Yanson feud – what’s right is right

By Modesto P. Sa-onoy

 

For all these months of digressing the feud in the family left behind by Ricardo B. Yanson, we can already sense the patterns from all the flying claims and counterclaims not just in the courtrooms but in media of all sorts. The proliferation of the divergent views however provided sufficient ground to consider that the root cause of the family feud is not just the billions of family possessions but the trampling of rights.

Indeed, more people in the world richer than the Yanson family have differences in opinions and interest but their conflicts have not impacted injury to their holdings and personal relationship because the common owners respected the rights of the others. When divergence is beyond communal resolution, they appeal to the courts, conceived under civilized rules of personal and societal behavior as an impartial judge.

Discarding the civilized way of resolving conflict through the courts always end up in bitterness on the protagonists. Of course, there is no conflict that cannot be resolved or injurious acts that cannot be forgiven as people learned from the world wars they went through.

But even then, what is right is always right. Things can be twisted and mangled to suit personal or societal interest but in the end what is right prevails.

The news headline last September 17 says that the “Yanson Four, siblings involved in a family dispute for control of Vallacar Transit Inc. (VTI), has scored another legal victory with the Office of the Regional Prosecutor affirming the dismissal of a trespassing case filed against them by their own mother, Olivia Yanson.” The resolution issued on June 3, was cited by the Yanson 4 lawyer, Carlo Joaquin Narvasa in a statement issued on September 9.

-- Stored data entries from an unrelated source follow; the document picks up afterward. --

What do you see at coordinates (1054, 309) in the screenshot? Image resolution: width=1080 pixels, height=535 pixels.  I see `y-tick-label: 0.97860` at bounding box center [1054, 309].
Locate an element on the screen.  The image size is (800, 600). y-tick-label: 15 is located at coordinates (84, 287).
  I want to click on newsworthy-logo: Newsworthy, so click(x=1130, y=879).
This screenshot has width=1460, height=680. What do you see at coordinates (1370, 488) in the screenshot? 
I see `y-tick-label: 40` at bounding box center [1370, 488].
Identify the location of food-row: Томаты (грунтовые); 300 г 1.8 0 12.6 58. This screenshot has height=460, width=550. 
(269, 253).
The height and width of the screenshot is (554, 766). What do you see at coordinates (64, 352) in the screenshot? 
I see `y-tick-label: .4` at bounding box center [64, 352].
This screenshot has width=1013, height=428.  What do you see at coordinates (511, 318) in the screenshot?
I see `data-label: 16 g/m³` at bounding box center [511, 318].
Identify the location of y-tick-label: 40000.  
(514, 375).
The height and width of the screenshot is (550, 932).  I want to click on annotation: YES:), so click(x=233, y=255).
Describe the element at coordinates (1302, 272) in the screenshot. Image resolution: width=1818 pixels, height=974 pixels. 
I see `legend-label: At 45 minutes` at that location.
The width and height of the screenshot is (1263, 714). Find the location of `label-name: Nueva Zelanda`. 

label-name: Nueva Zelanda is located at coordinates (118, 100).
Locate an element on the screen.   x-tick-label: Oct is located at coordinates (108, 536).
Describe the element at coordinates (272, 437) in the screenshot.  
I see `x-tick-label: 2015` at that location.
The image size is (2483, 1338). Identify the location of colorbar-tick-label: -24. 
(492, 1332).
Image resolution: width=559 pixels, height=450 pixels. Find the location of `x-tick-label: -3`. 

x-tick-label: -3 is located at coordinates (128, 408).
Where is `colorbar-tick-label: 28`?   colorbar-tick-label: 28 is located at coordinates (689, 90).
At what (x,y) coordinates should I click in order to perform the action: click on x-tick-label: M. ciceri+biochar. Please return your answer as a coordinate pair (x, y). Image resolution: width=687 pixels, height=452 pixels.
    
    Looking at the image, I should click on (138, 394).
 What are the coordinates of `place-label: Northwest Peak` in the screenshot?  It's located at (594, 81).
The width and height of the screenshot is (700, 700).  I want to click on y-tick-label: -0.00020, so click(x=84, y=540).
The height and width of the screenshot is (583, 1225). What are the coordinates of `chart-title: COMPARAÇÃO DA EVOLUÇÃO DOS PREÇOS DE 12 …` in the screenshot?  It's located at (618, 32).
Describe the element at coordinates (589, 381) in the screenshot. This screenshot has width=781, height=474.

Narvasa said that “The Office of the Regional Prosecutor held that there was no reason to reverse the findings of the City Prosecutor of Dumaguete City, and noted that the purpose of preliminary investigation is to secure the innocent against hasty, malicious and oppressive prosecution.”

 

Oppressive prosecution is an act of violence against other people’s rights. Even the Ten Commandments condemn false witnessing. I am certain Olivia’s complaint was done under oath.

 

“This is another legal victory of the Yanson siblings, Roy, Ricardo Jr., Maria Lourdes Celina and Emily,” Atty. Narvasa said.

 

We have discussed several of the cases filed against the four in Bacolod but not the Dumaguete case. However, it is similar as that in Bacolod which involves the supposed “takeover” of the Yanson 4 of the Ceres terminals of VTI. That was also dismissed.

 

In the Dumaguete case, Olivia accused the siblings of trespassing into a property that she and her husband, the late Ricardo Yanson Sr., owned. There is no contest in that claim but at the time she filed the complaint that conjugal ownership has long been equitably divided among the children as heirs to this particular corporation and to which Olivia agreed. She had her share as the sole owner of other family properties.

 

It seems the intention of Ricardo Sr. was for Olivia to keep her hands off the transportation company and leave that to the children. That is the only explanation I can surmise for her exclusion for the shares of the stocks of the transportation company.

 

In fact, only when the conflict among them erupted in late 2019 that she claimed, not just part ownership, but the majority of it.

 

She proved she was not an heir in VTI when she filed a case to discard the family amicable agreement – years after she signed it. This column dissected this issue last year. However, the case is in court where the final decision awaits although I believe this case, considering the amounts involved, will reach the Supreme Court. The lawyers will see to that.

 

Nevertheless, as all documents show, Olivia is not even a part-owner of the VTI. She does not hold a share according to the records of the Securities and Exchange Commission that has jurisdiction over all corporations in this country. On the other hand, the six siblings are owners with equitable shares in the company, but the four have most of it.

 

Correctly the case of trespassing failed. One cannot be a trespasser when he enters his house or office.